═══ Data provided

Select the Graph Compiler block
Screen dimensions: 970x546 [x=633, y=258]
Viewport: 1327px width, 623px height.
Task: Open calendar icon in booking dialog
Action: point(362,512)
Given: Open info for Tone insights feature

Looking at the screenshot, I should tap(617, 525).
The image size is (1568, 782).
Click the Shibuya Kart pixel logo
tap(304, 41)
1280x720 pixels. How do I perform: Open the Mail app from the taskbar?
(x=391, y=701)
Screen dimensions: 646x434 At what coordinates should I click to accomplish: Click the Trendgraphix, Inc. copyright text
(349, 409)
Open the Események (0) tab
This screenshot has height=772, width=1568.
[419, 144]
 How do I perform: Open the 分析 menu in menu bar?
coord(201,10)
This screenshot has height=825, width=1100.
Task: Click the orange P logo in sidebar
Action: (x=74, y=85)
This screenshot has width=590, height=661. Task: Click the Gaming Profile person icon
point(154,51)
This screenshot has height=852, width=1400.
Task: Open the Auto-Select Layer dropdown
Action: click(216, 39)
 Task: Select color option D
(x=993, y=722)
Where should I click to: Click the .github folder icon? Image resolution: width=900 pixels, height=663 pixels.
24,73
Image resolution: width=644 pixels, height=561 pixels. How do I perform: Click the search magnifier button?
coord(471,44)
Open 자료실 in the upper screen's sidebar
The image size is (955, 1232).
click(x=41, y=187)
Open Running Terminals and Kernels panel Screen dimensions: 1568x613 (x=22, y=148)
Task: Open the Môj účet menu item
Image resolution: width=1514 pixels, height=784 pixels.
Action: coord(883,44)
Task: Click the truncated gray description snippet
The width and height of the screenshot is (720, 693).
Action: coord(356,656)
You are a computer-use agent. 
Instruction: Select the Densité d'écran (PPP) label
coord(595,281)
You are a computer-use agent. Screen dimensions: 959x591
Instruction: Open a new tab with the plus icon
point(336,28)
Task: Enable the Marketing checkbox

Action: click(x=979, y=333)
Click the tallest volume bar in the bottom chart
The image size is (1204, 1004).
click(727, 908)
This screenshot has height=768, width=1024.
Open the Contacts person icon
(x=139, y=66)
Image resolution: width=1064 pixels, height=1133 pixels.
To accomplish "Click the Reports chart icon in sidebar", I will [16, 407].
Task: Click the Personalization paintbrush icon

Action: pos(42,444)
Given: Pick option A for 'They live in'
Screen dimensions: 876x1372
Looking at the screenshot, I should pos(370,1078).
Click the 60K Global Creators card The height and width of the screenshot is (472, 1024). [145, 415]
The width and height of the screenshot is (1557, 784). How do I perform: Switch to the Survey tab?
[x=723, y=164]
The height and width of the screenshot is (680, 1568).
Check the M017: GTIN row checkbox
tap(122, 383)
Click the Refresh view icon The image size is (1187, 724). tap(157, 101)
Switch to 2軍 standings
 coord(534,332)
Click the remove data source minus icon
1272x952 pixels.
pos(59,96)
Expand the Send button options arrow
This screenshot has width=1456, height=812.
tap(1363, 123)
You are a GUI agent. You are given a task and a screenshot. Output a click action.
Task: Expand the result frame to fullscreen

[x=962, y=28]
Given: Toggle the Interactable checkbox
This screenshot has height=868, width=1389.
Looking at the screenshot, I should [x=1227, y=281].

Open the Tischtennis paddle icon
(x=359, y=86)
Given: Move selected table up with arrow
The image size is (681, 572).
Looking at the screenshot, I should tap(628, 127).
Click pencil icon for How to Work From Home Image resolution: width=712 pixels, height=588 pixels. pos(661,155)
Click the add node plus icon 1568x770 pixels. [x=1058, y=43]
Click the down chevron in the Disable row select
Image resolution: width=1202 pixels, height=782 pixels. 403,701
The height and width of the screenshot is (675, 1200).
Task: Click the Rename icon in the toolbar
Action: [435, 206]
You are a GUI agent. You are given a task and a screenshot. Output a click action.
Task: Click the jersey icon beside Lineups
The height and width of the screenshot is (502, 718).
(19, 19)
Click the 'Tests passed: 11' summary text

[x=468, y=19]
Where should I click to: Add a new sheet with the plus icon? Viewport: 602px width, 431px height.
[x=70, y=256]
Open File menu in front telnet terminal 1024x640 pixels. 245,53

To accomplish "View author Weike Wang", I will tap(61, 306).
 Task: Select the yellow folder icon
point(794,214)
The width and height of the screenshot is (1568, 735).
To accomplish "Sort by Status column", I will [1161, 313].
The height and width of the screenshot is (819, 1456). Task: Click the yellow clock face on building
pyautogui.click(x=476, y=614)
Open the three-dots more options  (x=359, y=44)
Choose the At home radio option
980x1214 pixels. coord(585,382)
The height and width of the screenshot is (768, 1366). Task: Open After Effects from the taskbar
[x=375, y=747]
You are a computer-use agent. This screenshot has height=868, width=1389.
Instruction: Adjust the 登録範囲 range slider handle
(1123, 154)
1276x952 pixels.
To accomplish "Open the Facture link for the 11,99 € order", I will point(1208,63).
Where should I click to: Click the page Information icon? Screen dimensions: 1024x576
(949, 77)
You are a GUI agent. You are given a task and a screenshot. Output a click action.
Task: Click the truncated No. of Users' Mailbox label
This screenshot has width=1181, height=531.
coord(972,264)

══════

* _Your task_: Reproduce all of the items above verbatim, line for line.

* _Correct response_:
Select the Graph Compiler block
Screen dimensions: 970x546 [x=633, y=258]
Viewport: 1327px width, 623px height.
Task: Open calendar icon in booking dialog
Action: point(362,512)
Given: Open info for Tone insights feature

Looking at the screenshot, I should tap(617, 525).
The image size is (1568, 782).
Click the Shibuya Kart pixel logo
tap(304, 41)
1280x720 pixels. How do I perform: Open the Mail app from the taskbar?
(x=391, y=701)
Screen dimensions: 646x434 At what coordinates should I click to accomplish: Click the Trendgraphix, Inc. copyright text
(349, 409)
Open the Események (0) tab
This screenshot has height=772, width=1568.
[419, 144]
 How do I perform: Open the 分析 menu in menu bar?
coord(201,10)
This screenshot has height=825, width=1100.
Task: Click the orange P logo in sidebar
Action: (x=74, y=85)
This screenshot has width=590, height=661. Task: Click the Gaming Profile person icon
point(154,51)
This screenshot has height=852, width=1400.
Task: Open the Auto-Select Layer dropdown
Action: click(216, 39)
 Task: Select color option D
(x=993, y=722)
Where should I click to: Click the .github folder icon? Image resolution: width=900 pixels, height=663 pixels.
24,73
Image resolution: width=644 pixels, height=561 pixels. How do I perform: Click the search magnifier button?
coord(471,44)
Open 자료실 in the upper screen's sidebar
The image size is (955, 1232).
click(x=41, y=187)
Open Running Terminals and Kernels panel Screen dimensions: 1568x613 (x=22, y=148)
Task: Open the Môj účet menu item
Image resolution: width=1514 pixels, height=784 pixels.
Action: coord(883,44)
Task: Click the truncated gray description snippet
The width and height of the screenshot is (720, 693).
Action: coord(356,656)
You are a computer-use agent. 
Instruction: Select the Densité d'écran (PPP) label
coord(595,281)
You are a computer-use agent. Screen dimensions: 959x591
Instruction: Open a new tab with the plus icon
point(336,28)
Task: Enable the Marketing checkbox

Action: click(x=979, y=333)
Click the tallest volume bar in the bottom chart
The image size is (1204, 1004).
click(727, 908)
This screenshot has height=768, width=1024.
Open the Contacts person icon
(x=139, y=66)
Image resolution: width=1064 pixels, height=1133 pixels.
To accomplish "Click the Reports chart icon in sidebar", I will [16, 407].
Task: Click the Personalization paintbrush icon

Action: pos(42,444)
Given: Pick option A for 'They live in'
Screen dimensions: 876x1372
Looking at the screenshot, I should pos(370,1078).
Click the 60K Global Creators card The height and width of the screenshot is (472, 1024). [145, 415]
The width and height of the screenshot is (1557, 784). How do I perform: Switch to the Survey tab?
[x=723, y=164]
The height and width of the screenshot is (680, 1568).
Check the M017: GTIN row checkbox
tap(122, 383)
Click the Refresh view icon The image size is (1187, 724). tap(157, 101)
Switch to 2軍 standings
 coord(534,332)
Click the remove data source minus icon
1272x952 pixels.
pos(59,96)
Expand the Send button options arrow
This screenshot has width=1456, height=812.
tap(1363, 123)
You are a GUI agent. You are given a task and a screenshot. Output a click action.
Task: Expand the result frame to fullscreen

[x=962, y=28]
Given: Toggle the Interactable checkbox
This screenshot has height=868, width=1389.
Looking at the screenshot, I should [x=1227, y=281].

Open the Tischtennis paddle icon
(x=359, y=86)
Given: Move selected table up with arrow
The image size is (681, 572).
Looking at the screenshot, I should tap(628, 127).
Click pencil icon for How to Work From Home Image resolution: width=712 pixels, height=588 pixels. pos(661,155)
Click the add node plus icon 1568x770 pixels. [x=1058, y=43]
Click the down chevron in the Disable row select
Image resolution: width=1202 pixels, height=782 pixels. 403,701
The height and width of the screenshot is (675, 1200).
Task: Click the Rename icon in the toolbar
Action: [435, 206]
You are a GUI agent. You are given a task and a screenshot. Output a click action.
Task: Click the jersey icon beside Lineups
The height and width of the screenshot is (502, 718).
(19, 19)
Click the 'Tests passed: 11' summary text

[x=468, y=19]
Where should I click to: Add a new sheet with the plus icon? Viewport: 602px width, 431px height.
[x=70, y=256]
Open File menu in front telnet terminal 1024x640 pixels. 245,53

To accomplish "View author Weike Wang", I will tap(61, 306).
 Task: Select the yellow folder icon
point(794,214)
The width and height of the screenshot is (1568, 735).
To accomplish "Sort by Status column", I will [1161, 313].
The height and width of the screenshot is (819, 1456). Task: Click the yellow clock face on building
pyautogui.click(x=476, y=614)
Open the three-dots more options  (x=359, y=44)
Choose the At home radio option
980x1214 pixels. coord(585,382)
The height and width of the screenshot is (768, 1366). Task: Open After Effects from the taskbar
[x=375, y=747]
You are a computer-use agent. This screenshot has height=868, width=1389.
Instruction: Adjust the 登録範囲 range slider handle
(1123, 154)
1276x952 pixels.
To accomplish "Open the Facture link for the 11,99 € order", I will point(1208,63).
Where should I click to: Click the page Information icon? Screen dimensions: 1024x576
(949, 77)
You are a GUI agent. You are given a task and a screenshot. Output a click action.
Task: Click the truncated No. of Users' Mailbox label
This screenshot has width=1181, height=531.
coord(972,264)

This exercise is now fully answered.